I still don't feel comfortable using it for anything big.
I haven't found a good use case for it yet personally, but I am excited to hopefully get it to start helping with the boring boilerplate and similar things.
I am a little afraid that it'll be the first bit of common tech I am too old to really grok and I'll just be that old dude in the corner that insists on doing it how everyone did "back in my day."
I actually use it a lot, especially for stuff like "I need to change this code to something like this". It's usually pretty spot on and has saved me a lot of typing. Complex code not so much, at least not yet. I think it's capable of it to some degree but I've found I much prefer to offload the "mundane or tedious" stuff to it.
Our understanding is we can't use it at work, and I do have a personal project going at the moment, but maybe I'll give it a shot for the next one.
I tried to use it, but it have some big issues in reliability, because at the end of the day, despise the dataset it's trained on, it's still something I describes as a "language interpolation."
It sometime make TERRIBLE recommendations for which tools/libraries I should explore, because it assumes that those libraries might have support. Those libraries never does and so I wasted weeks on it. (It doesn't help that both code and project are undocumented.)

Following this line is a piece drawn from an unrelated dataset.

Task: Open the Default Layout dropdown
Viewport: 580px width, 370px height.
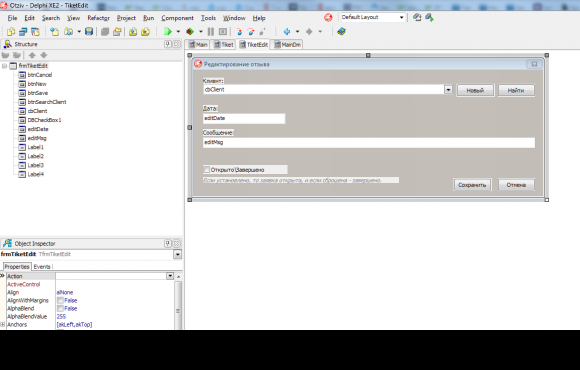Action: [401, 17]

So after that experience, I demote ChatGPT usefulness to just "cleaning up pre-written documentation so it sounds better." That's it.
I, personally don't trust ChatGPT. So whenever I use it I always look at code it generated until I understand what it does. And the truth is that it takes me more time to understand it than if I would've wrote code myself.
It does wonders for repetitive tasks or data generation, though.
I believe in any place where security is critical, developers should not use AI-generated code irresponsibly.
I usually use it more to help me write documentation and add comments on some functions. It helps explaining what a function does.
To write code I usually just use it to write simple functions or a template code for me to start from somewhere. I avoid using it with external Libraries as in my experience, it likes to "invent" functions and methods that are not implemented.
I primarily use ChatGPT to ask about how to use X, Y, Z software libraries together, and other general programming questions. Unfortunately, the project that I work on is proprietary, so I'm not allowed to just feed ChatGPT my code and tell it to correct/refactor it. But that's fine, because ChatGPT still provides a lot of value to me for free.
This is a paywalled URL, but at least private windows work on Medium.